— Instruction 1 —
Reproduce the records exactly, starting with the line with "You are a computer-use agent. Screen dimensions: 1328x864" and going on through the line with "click(x=598, y=1219)".

— Selected extract —

◆ ◆ ◆

G9 - ANTENNAS AND FEED LINES [4 Exam Questions 4 Groups]

Question 1

Which of the following factors determine the characteristic impedance of a parallel conductor antenna feed line?

A. The distance between the centers of the conductors and the radius of the

conductors

B. The distance between the centers of the conductors and the length of the line

C. The radius of the conductors and the frequency of the signal

Answer 1

A. The distance between the centers of the conductors and the radius of the

Question 2

What are the typical characteristic impedances of coaxial cables used for antenna feed lines at amateur stations?

A. 25 and 30 ohms

B. 50 and 75 ohms

C. 80 and 100 ohms

D. 500 and 750 ohms

Answer 2

B. 50 and 75 ohms

Question 3

What is the characteristic impedance of flat ribbon TV type twinlead?

A. 50 ohms

B. 75 ohms

C. 100 ohms

D. 300 ohms

Answer 3

D. 300 ohms

Question 4

What is the reason for the occurrence of reflected power at the point where a feed line connects to an antenna?

A. Operating an antenna at its resonant frequency

B. Using more transmitter power than the antenna can handle

C. A difference between feed-line impedance and antenna feed-point impedance

D. Feeding the antenna with unbalanced feed line

Answer 4

C. A difference between feed-line impedance and antenna feed-point impedance

Question 5

How does the attenuation of coaxial cable change as the frequency of the signal it is carrying increases?

A. It is independent of frequency

B. It increases

C. It decreases

D. It reaches a maximum at approximately 18 MHz

Answer 5

B. It increases

Question 6

In what values are RF feed line losses usually expressed?

A. ohms per 1000 ft

B. dB per 1000 ft

C. ohms per 100 ft

D. dB per 100 ft

Answer 6

D. dB per 100 ft

Question 7

What must be done to prevent standing waves on an antenna feed line?

A. The antenna feed point must be at DC ground potential

B. The feed line must be cut to an odd number of electrical quarter wavelengths long

C. The feed line must be cut to an even number of physical half wavelengths long

D. The antenna feed-point impedance must be matched to the characteristic impedance of the feed line

Answer 7

D. The antenna feed-point impedance must be matched to the characteristic impedance of the feed line

Question 8

If the SWR on an antenna feed line is 5 to 1, and a matching network at the transmitter end of the feed line is adjusted to 1 to 1 SWR, what is the resulting SWR on the feed line?

A. 1 to 1

B. 5 to 1

C. Between 1 to 1 and 5 to 1 depending on the characteristic impedance of the line

D. Between 1 to 1 and 5 to 1 depending on the reflected power at the transmitter

Answer 8

B. 5 to 1

Question 9

What standing wave ratio will result from the connection of a 50-ohm feed line to a non-reactive load having a 200-ohm impedance?

◆ ◆ ◆

— Instruction 2 —
Write out the part of the antenna and feed line exam questions starting with "D. Feeding the" and going on through "is carrying increases?", word for word.

◆ ◆ ◆

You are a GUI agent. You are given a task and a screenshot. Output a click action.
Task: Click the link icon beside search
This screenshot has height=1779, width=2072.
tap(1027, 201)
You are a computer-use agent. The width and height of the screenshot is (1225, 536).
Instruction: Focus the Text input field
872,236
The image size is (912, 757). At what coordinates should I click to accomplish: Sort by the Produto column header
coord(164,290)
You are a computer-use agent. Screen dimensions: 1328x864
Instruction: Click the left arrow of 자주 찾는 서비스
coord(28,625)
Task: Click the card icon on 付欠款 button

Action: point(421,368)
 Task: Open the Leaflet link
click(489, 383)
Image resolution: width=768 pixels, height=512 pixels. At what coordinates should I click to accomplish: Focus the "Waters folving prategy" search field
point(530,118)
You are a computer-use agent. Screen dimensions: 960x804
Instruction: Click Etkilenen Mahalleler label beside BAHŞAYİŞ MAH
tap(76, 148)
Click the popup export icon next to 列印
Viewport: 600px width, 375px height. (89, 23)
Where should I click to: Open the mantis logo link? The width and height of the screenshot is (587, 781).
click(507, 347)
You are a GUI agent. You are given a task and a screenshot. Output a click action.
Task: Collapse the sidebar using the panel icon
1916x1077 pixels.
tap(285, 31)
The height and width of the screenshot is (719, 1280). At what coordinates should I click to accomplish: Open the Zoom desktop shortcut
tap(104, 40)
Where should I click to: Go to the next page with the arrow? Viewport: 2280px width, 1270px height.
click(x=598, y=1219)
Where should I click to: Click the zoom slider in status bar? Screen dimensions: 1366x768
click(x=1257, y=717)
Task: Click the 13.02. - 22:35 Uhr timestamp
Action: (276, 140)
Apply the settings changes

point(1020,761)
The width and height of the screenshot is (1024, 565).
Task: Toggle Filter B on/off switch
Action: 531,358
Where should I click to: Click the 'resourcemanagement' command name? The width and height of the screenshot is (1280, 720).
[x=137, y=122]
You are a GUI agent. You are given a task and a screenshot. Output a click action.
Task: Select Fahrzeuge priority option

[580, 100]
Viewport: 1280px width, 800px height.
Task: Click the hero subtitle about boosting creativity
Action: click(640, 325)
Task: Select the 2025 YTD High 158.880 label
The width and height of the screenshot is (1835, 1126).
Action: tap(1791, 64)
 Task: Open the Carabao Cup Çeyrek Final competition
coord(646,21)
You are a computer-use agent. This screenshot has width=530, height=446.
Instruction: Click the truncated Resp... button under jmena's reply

◆ ◆ ◆

— Correct answer 1 —
You are a computer-use agent. Screen dimensions: 1328x864
Instruction: Click the left arrow of 자주 찾는 서비스
coord(28,625)
Task: Click the card icon on 付欠款 button

Action: point(421,368)
 Task: Open the Leaflet link
click(489, 383)
Image resolution: width=768 pixels, height=512 pixels. At what coordinates should I click to accomplish: Focus the "Waters folving prategy" search field
point(530,118)
You are a computer-use agent. Screen dimensions: 960x804
Instruction: Click Etkilenen Mahalleler label beside BAHŞAYİŞ MAH
tap(76, 148)
Click the popup export icon next to 列印
Viewport: 600px width, 375px height. (89, 23)
Where should I click to: Open the mantis logo link? The width and height of the screenshot is (587, 781).
click(507, 347)
You are a GUI agent. You are given a task and a screenshot. Output a click action.
Task: Collapse the sidebar using the panel icon
1916x1077 pixels.
tap(285, 31)
The height and width of the screenshot is (719, 1280). At what coordinates should I click to accomplish: Open the Zoom desktop shortcut
tap(104, 40)
Where should I click to: Go to the next page with the arrow? Viewport: 2280px width, 1270px height.
click(x=598, y=1219)

— Correct answer 2 —
D. Feeding the antenna with unbalanced feed line

Answer 4

C. A difference between feed-line impedance and antenna feed-point impedance

Question 5

How does the attenuation of coaxial cable change as the frequency of the signal it is carrying increases?